Fast-forward a generation--meaning me--and press the "zemblanity" button, and there's today's news about IBM selling its semiconductor business to GlobalFoundries. It's certainly not unprecedented, given IBM's sell-off of its PC/laptop business to Lenovo a few years back and some of its server business earlier this year. Except that this isn't your typical offshoring:
GlobalFoundries will take over IBM manufacturing facilities in New York and Vermont, and the company "plans to provide employment opportunities for substantially all IBM employees at the two facilities who are part of the transferred businesses, except for a team of semiconductor server group employees who will remain with IBM."
Thus, at least in the near term, GlobalFoundries will employ IBM expats at IBM facilities to make a profit at what, for IBM, was a money-pit. And IBM's taking a sesqui-billion-dollar hit on the deal besides. Slow-clap for IBM management there. (Sarcasm again, btw.)
Granted, I haven't seen the inside of the Blue Zoo since Lou Gerstner was yanking the platinum ripcord on his golden parachute. And, even then, being "contractor scum" insulated me from the insane (unpaid) overtime and pension-jigging and attrition-by-early-retirement and other assorted idiocies inflicted by the buscuit-salesman. But my frustration really boils down to one similar to Mom's. Namely, that the definition of "core competence" has become dangerously strict.

PROVIDED MATERIAL:

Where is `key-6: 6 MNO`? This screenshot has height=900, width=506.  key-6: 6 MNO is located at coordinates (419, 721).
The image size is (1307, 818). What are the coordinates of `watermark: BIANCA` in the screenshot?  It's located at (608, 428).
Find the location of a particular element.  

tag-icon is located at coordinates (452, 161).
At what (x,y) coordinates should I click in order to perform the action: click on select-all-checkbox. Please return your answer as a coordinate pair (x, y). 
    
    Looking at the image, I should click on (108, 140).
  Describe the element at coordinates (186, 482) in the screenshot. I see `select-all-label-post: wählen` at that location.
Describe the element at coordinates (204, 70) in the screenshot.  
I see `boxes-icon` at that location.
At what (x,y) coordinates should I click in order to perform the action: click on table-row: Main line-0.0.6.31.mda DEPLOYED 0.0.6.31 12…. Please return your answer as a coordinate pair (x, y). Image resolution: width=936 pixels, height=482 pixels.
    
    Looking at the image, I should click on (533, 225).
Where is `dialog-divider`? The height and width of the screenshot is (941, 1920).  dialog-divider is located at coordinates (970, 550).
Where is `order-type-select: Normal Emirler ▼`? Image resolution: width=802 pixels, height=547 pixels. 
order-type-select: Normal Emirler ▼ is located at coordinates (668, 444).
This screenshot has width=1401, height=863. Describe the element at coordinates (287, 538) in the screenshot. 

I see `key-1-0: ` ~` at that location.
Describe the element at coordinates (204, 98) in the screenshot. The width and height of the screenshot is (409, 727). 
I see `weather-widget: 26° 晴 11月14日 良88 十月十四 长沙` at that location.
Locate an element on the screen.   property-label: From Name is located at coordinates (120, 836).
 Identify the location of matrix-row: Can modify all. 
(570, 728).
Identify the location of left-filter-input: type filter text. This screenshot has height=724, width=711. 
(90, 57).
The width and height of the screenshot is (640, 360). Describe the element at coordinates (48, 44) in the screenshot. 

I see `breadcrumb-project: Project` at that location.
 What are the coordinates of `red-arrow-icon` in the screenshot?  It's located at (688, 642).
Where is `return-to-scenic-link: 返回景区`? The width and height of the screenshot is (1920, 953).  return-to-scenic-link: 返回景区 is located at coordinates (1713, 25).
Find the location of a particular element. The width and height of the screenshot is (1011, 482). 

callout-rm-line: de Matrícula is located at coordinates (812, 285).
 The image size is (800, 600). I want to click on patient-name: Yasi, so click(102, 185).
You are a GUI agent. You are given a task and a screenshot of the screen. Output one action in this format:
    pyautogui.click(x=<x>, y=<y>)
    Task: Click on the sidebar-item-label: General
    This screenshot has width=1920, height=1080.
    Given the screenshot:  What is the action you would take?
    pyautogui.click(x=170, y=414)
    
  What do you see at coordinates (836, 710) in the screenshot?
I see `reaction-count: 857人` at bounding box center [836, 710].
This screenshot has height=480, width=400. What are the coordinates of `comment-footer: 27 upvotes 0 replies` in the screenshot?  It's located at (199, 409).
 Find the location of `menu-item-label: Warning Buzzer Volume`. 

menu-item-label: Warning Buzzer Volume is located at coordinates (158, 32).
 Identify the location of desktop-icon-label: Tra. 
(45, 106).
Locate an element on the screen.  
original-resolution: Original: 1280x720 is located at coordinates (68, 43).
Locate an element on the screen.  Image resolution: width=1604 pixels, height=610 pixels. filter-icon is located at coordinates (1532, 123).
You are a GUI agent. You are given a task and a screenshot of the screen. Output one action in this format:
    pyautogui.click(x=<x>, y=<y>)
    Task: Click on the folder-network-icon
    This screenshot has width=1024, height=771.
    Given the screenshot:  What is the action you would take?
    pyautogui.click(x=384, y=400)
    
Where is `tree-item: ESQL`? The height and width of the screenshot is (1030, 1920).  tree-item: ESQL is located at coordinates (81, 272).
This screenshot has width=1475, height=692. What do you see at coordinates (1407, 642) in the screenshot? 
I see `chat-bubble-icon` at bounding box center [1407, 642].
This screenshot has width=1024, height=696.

TASKS TO CARRY OUT:
1: In the IBM post, in which two states are the manufacturing facilities that GlobalFoundries will take over?
2: How would you render this sentence from the IBM post in Spanish: "It's certainly not unprecedented, given IBM's sell-off of its PC/laptop business to Lenovo a few years back and some of its server business earlier this year."
3: Which IBM businesses does the IBM post say IBM has sold or is selling? List every one.

LIST OF SOLUTIONS:
1: New York and Vermont.

2: Desde luego, no es algo sin precedentes, dada la venta por parte de IBM de su negocio de PC y portátiles a Lenovo hace unos años y de parte de su negocio de servidores a principios de este año.

3:
- Its semiconductor business (to GlobalFoundries)
- Its PC/laptop business (to Lenovo)
- Some of its server business